DOI: https://doi.org/10.1038/s42003-024-05844-z

Interpretive Summary: The flows of metabolite through plant cells result in the production of valuable products including protein and oil, and also accommodate environmental conditions that allow plants to grow. Analyzing the many metabolites in a cell is challenging and laborious without the aid of tools to automate the process. Here, we developed a tool to automate the peak selection and identification process for cellular metabolites. The tool brings to bear the capacity of cutting edge instruments to sensitively identify and quantify peaks that correspond to metabolites with isotopic labeling that is an important experimental tool to analyze cell products. Leveraging these tools with genetic experiments will improve our capacity to understand plant metabolism and augment plants to make products for human needs.
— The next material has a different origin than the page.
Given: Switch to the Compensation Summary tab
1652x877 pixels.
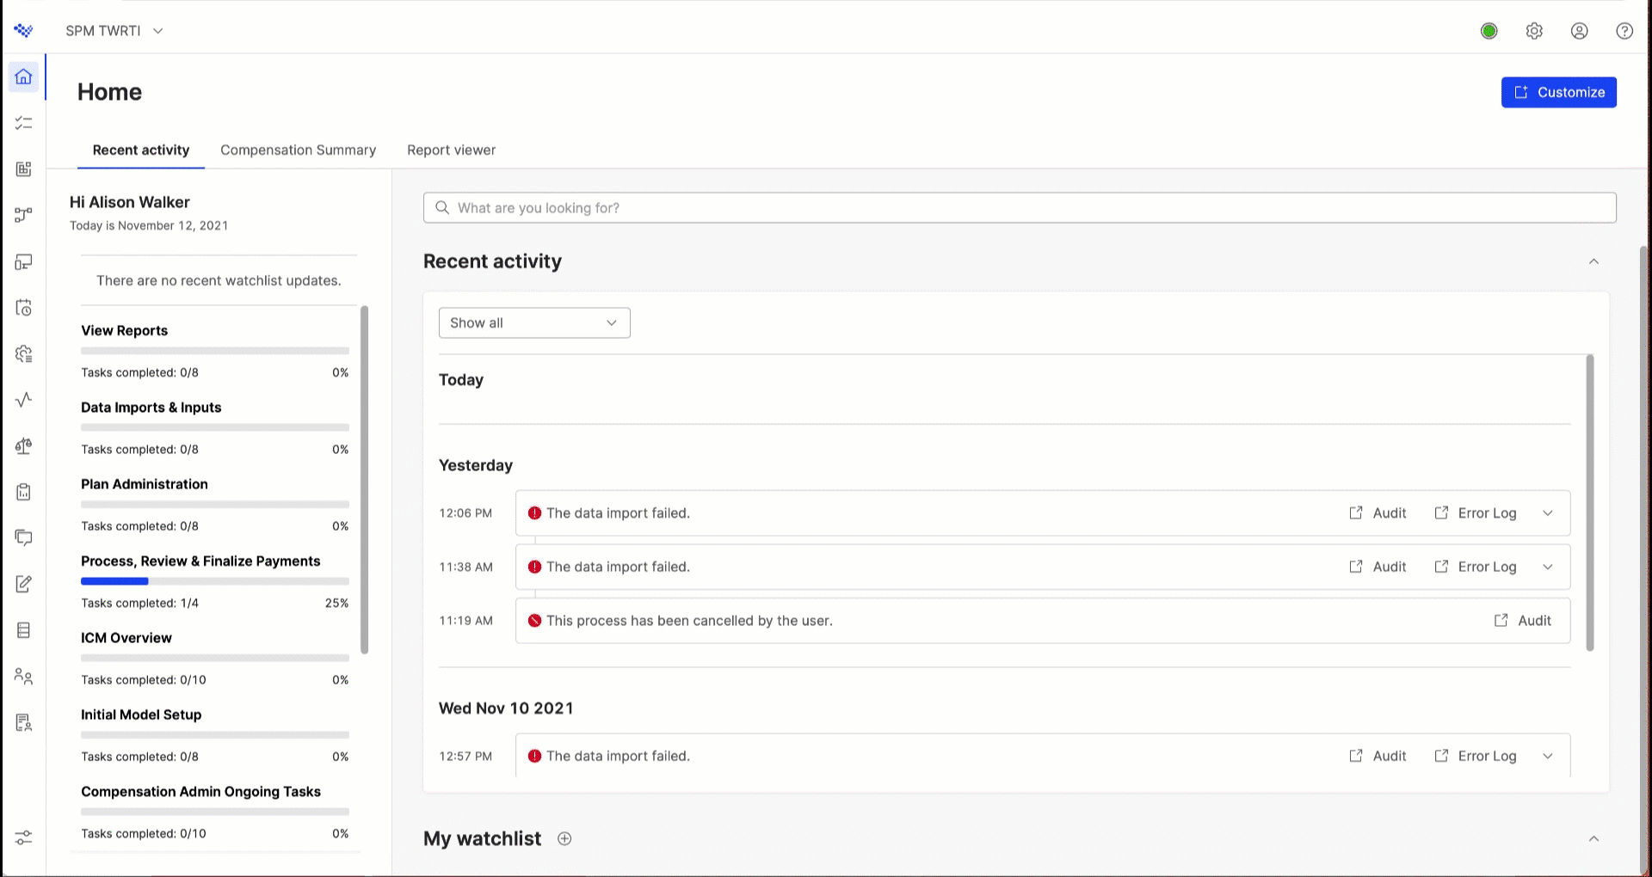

Technical Abstract: The capacity to leverage high resolution mass spectrometry (HRMS) with transient isotope labeling experiments is an untapped opportunity to derive insights on context-specific metabolism, that is difficult to assess quantitatively. Tools are needed to comprehensively mine isotopologue information in an automated, high-throughput way without errors. We describe a tool, Stable Isotope-assisted Metabolomics for Pathway Elucidation (SIMPEL), to simplify analysis and interpretation of isotope-enriched HRMS datasets. The efficacy of SIMPEL is demonstrated through examples of central carbon and lipid metabolism. In the first description, a dual-isotope labeling experiment is paired with SIMPEL and isotopically nonstationary metabolic flux analysis (INST-MFA) to resolve fluxes in central metabolism that would be otherwise challenging to quantify. In the second example, SIMPEL was paired with HRMS-based lipidomics data to describe lipid metabolism based on a single labeling experiment. Available as an R package, SIMPEL extends metabolomics analyses to include isotopologue signatures necessary to quantify metabolic flux.